Learning to Bet: Reinforcement Learning for Live Wagering in Major League Baseball
This project investigates how reinforcement learning (RL) algorithms can optimize betting strategies in Major League Baseball (MLB) live wagering. Traditional sports betting models focus on pre-game predictions, but live betting introduces unique complexities—and opportunities—by allowing dynamic, strategic decision-making throughout a game.
Using historical MLB play-by-play data spanning 25 years (2000–2024) and bookmaker odds from recent seasons, the team created a realistic environment simulating the sequential decision-making process faced by bettors. Due to sparse historical odds data, they built an ensemble regression model (combining XGBoost, LightGBM, and Random Forest) to predict missing live odds with high accuracy (MAE = 0.04).

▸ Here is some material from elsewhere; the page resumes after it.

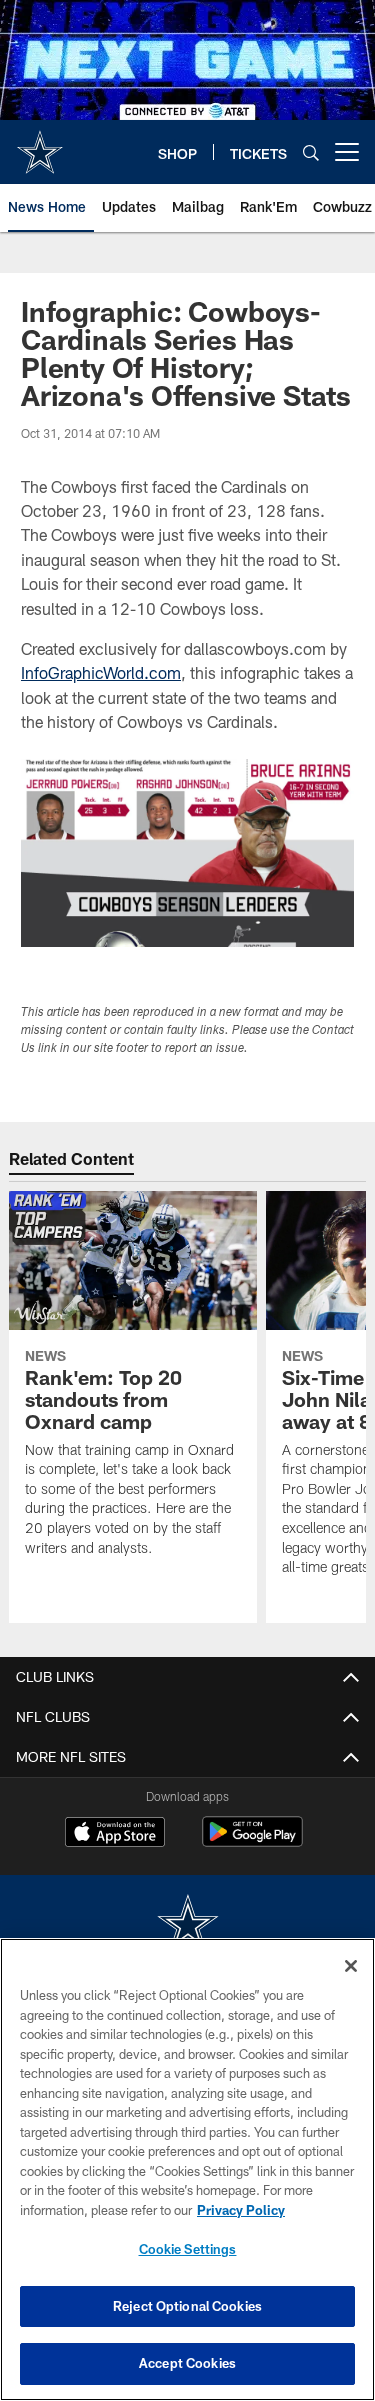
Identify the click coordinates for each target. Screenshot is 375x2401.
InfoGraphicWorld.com (101, 672)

They evaluated four prominent RL algorithms—A2C, PPO, TRPO, and DSAC—under different behavioral variants and reward shaping conditions. PPO with reward shaping emerged as the standout model, achieving positive returns in simulation but facing challenges generalizing fully to real-world bookmaker odds.
The findings emphasize the potential—and limitations—of reinforcement learning in dynamic financial markets like sports betting, highlighting critical areas such as market inefficiencies and bookmaker advantages. Future work will focus on enhancing simulation realism and improving generalization to real-world scenarios.